Will you extract the entries word for word? Images should not appear in the copy.

(Saved data entries)
┌──

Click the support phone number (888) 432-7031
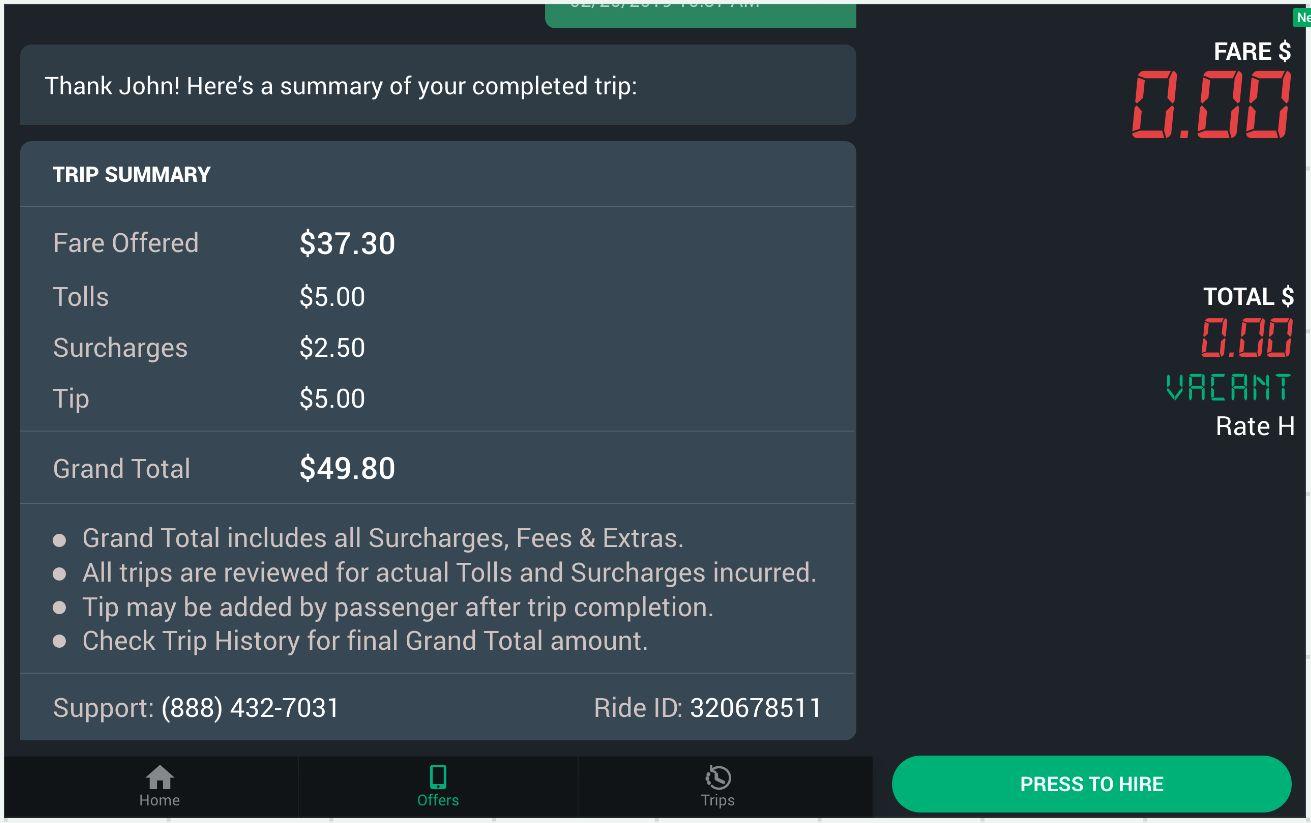The height and width of the screenshot is (823, 1311). pyautogui.click(x=250, y=708)

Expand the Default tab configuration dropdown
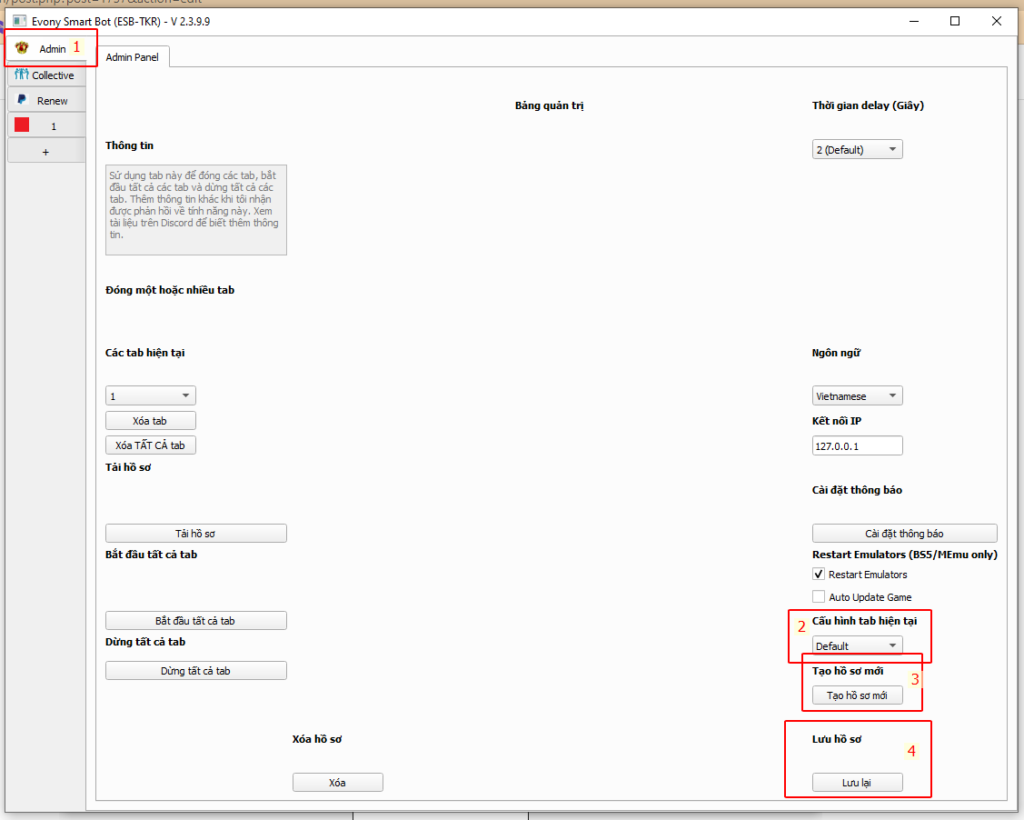tap(857, 646)
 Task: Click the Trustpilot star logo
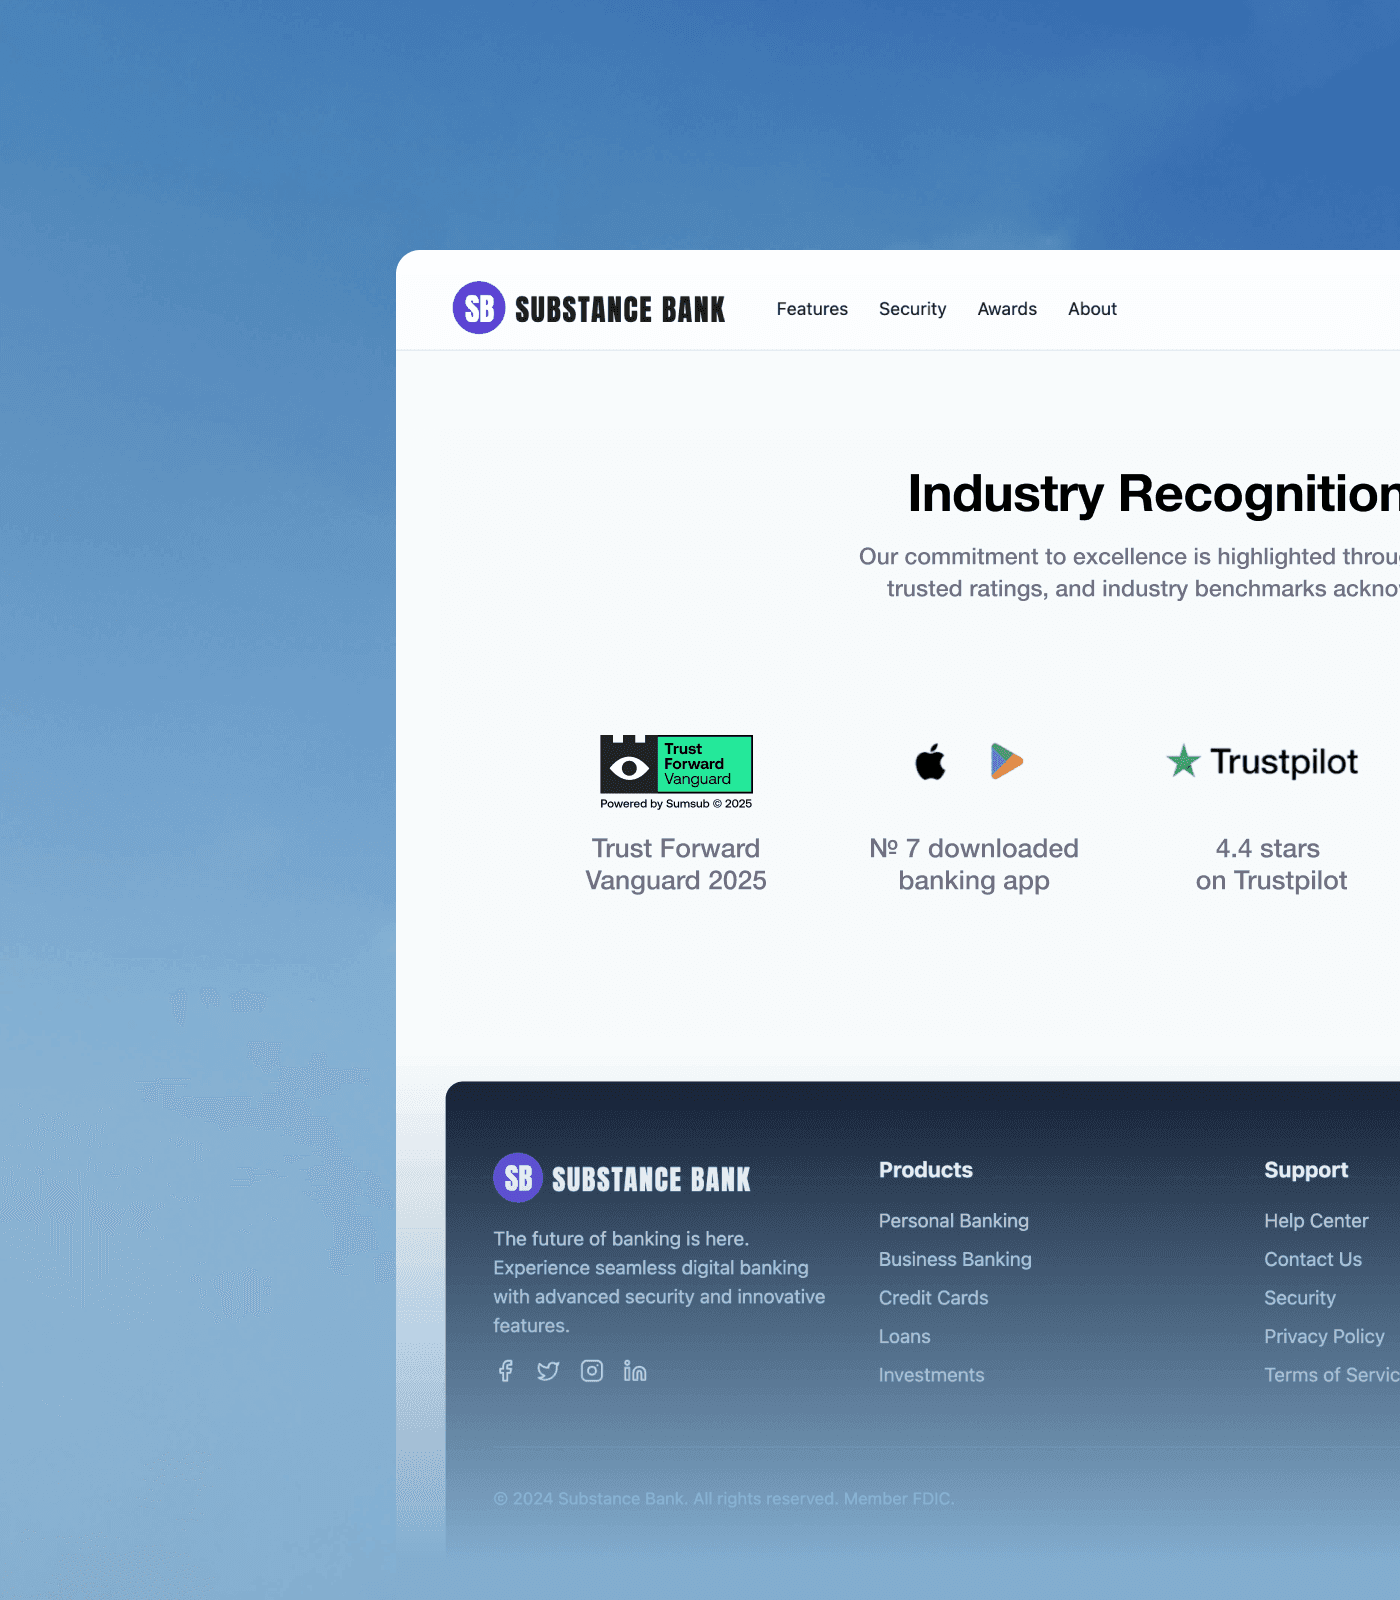(1184, 762)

└──

▶ [Reply]:
Click the support phone number (888) 432-7031
The height and width of the screenshot is (823, 1311). pyautogui.click(x=250, y=708)

Expand the Default tab configuration dropdown
tap(857, 646)
 Task: Click the Trustpilot star logo
(1184, 762)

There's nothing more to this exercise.